Task to carry out
Copy the following lines exactly as they appear.

Data lines
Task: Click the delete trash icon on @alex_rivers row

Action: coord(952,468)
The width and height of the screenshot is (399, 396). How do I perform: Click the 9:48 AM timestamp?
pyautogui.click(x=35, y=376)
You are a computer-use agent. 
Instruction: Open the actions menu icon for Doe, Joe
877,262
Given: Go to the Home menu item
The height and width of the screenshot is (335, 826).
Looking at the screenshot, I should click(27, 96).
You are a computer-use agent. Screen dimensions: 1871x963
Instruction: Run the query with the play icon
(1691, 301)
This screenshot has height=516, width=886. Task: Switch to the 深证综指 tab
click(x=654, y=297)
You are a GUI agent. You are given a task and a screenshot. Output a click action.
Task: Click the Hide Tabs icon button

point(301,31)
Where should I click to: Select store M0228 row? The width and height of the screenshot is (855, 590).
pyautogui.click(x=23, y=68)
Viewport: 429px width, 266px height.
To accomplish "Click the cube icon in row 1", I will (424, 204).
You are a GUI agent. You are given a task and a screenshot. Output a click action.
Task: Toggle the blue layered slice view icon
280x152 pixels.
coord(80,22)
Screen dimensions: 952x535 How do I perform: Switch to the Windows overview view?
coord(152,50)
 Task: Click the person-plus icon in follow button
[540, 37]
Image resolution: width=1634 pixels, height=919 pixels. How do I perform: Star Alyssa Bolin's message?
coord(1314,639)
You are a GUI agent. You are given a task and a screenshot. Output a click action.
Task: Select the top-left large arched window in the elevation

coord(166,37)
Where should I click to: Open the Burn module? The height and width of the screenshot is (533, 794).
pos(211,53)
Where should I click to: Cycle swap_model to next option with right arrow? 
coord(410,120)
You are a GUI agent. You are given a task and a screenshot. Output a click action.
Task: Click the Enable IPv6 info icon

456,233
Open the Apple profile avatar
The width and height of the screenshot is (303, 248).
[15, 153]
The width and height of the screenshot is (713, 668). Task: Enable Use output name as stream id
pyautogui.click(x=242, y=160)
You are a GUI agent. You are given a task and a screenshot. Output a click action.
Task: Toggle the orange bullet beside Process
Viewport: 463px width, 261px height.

Response
Task: Click the delete trash icon on @alex_rivers row

Action: coord(952,468)
The width and height of the screenshot is (399, 396). How do I perform: Click the 9:48 AM timestamp?
pyautogui.click(x=35, y=376)
You are a computer-use agent. 
Instruction: Open the actions menu icon for Doe, Joe
877,262
Given: Go to the Home menu item
The height and width of the screenshot is (335, 826).
Looking at the screenshot, I should click(27, 96).
You are a computer-use agent. Screen dimensions: 1871x963
Instruction: Run the query with the play icon
(1691, 301)
This screenshot has height=516, width=886. Task: Switch to the 深证综指 tab
click(x=654, y=297)
You are a GUI agent. You are given a task and a screenshot. Output a click action.
Task: Click the Hide Tabs icon button

point(301,31)
Where should I click to: Select store M0228 row? The width and height of the screenshot is (855, 590).
pyautogui.click(x=23, y=68)
Viewport: 429px width, 266px height.
To accomplish "Click the cube icon in row 1", I will (424, 204).
You are a GUI agent. You are given a task and a screenshot. Output a click action.
Task: Toggle the blue layered slice view icon
280x152 pixels.
coord(80,22)
Screen dimensions: 952x535 How do I perform: Switch to the Windows overview view?
coord(152,50)
 Task: Click the person-plus icon in follow button
[540, 37]
Image resolution: width=1634 pixels, height=919 pixels. How do I perform: Star Alyssa Bolin's message?
coord(1314,639)
You are a GUI agent. You are given a task and a screenshot. Output a click action.
Task: Select the top-left large arched window in the elevation

coord(166,37)
Where should I click to: Open the Burn module? The height and width of the screenshot is (533, 794).
pos(211,53)
Where should I click to: Cycle swap_model to next option with right arrow? 
coord(410,120)
You are a GUI agent. You are given a task and a screenshot. Output a click action.
Task: Click the Enable IPv6 info icon

456,233
Open the Apple profile avatar
The width and height of the screenshot is (303, 248).
[15, 153]
The width and height of the screenshot is (713, 668). Task: Enable Use output name as stream id
pyautogui.click(x=242, y=160)
You are a GUI agent. You are given a task and a screenshot. Output a click action.
Task: Toggle the orange bullet beside Process
Viewport: 463px width, 261px height.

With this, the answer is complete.